The Syria stalemate and the international community
Guillaume Amigues / Jan 2014
Photo: Wikimedia Commons
In March 2011, pro-democracy protesters inspired by the Arab Spring began challenging Bashar Al-Assad’s grip on power in Daraa and other Syrian cities. Nearly three years later, the situation has degenerated into a protracted, complex and devastating conflict which was dubbed the worst humanitarian disaster since the end of the cold war by the United Nations. The fighting has claimed at least 100.000 lives and led to the displacement of a third of the Syrian population, with both sides now locked in a military impasse. Together with the renewal of the dialogue with Iran, the first Geneva conference in September 2013 created hopes that a negotiated settlement could bring an end to this civil war, relieving the 250.000 people currently trapped in towns under siege and the two million refugees in neighboring countries.
As Bashar Al-Assad himself recognized during a recent interview on US television in a thinly veiled threat: “it’s not only about Syria; it’s one wider, interlinked region”. The outcome of the Geneva process will have far-reaching consequences for the Middle East: a successful conclusion could cement the rapprochement with Iran and start a positive regional dynamic, boosting John Kerry’s efforts to revive the Israeli-Palestinian peace negotiations. Conversely, a failure of the Geneva process could ruin the current momentum, prompting a return to the diplomatic status quo ante with serious risks of spill-over from the Syrian conflict to Lebanon, Iraq, Israel and Jordan.
The fragmentation of the fighting camps into a multiplicity of armed groups is arguably the biggest roadblock for a negotiated agreement on Syria. The opposition is increasingly divided between the moderate Free Syrian Army, Al-Qaeda affiliates and other Islamic groups loosely grouped in the Islamic Front. Similarly, the Syrian Armed Forces and 17 intelligence agencies fight alongside a number of sub-national militias and several foreign armed groups such as Hezbollah and the Iranian Quds paramilitary force.
The protracted conflict has led these armed groups to rely on extortion and other criminal activities for their subsistence, becoming increasingly independent and self-sustaining. It is difficult to obtain reliable information on this war economy, yet according to recent accounts, some military leaders draw significant financial benefit from the situation on the ground by smuggling goods into besieged settlements or appropriating humanitarian aid intended for civilians. Such groups will have little incentive to put down their weapons to work towards a resolution of the conflict.
In this context, the recent debates around the Geneva-2 conference do not bode well for its success. Arguments about pre-conditions for the participation of Iran are not helpful: the Islamic Republic should be invited to the negotiations table on par with other foreign nations, while every effort should be made to ensure representation from the Syrian National Council and other opposition groups. Due to the profound division of the forces on both sides, the Geneva process will only have a shot at success if it includes all relevant stakeholders, be they internal or external.
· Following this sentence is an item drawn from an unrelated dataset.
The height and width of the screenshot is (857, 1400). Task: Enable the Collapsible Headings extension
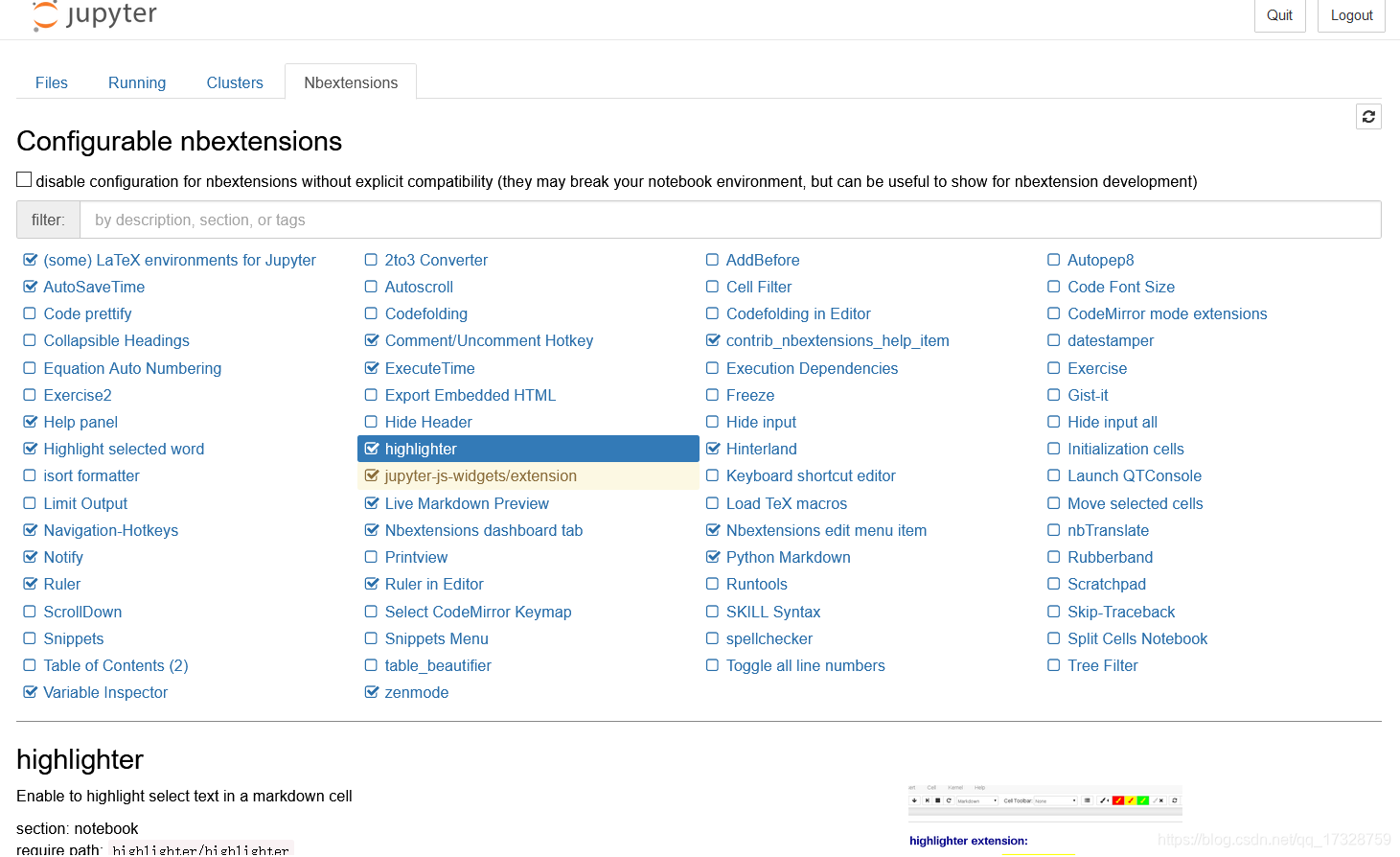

Taken as a group, countries with significant influence in the region such as Turkey, Iran, the Gulf monarchies, the European Union, Russia or the United States have the ability to sustain dialogue with most if not all Syrian factions. Diplomats have pledged that “decisions concerning the future of Syria must be made by Syrians themselves, by mutual consent and without external pressure”. Yet, it is hard to imagine any solution that does not actively involve these external powers to craft a transition roadmap, encourage compliance by the factions on the ground and guarantee the credibility of reconciliation efforts and amnesty programs.
UN Special Envoy Lakhdar Brahimi and others in diplomatic circles have insisted that the Geneva-2 conference is merely the beginning of a process which could last months or even years. Time, however, is a luxury that nine million civilians at risk and two million refugees cannot afford. It is not the time for diplomatic calculations; all countries wielding influence with armed groups in Syria should have a seat at the table of negotiations.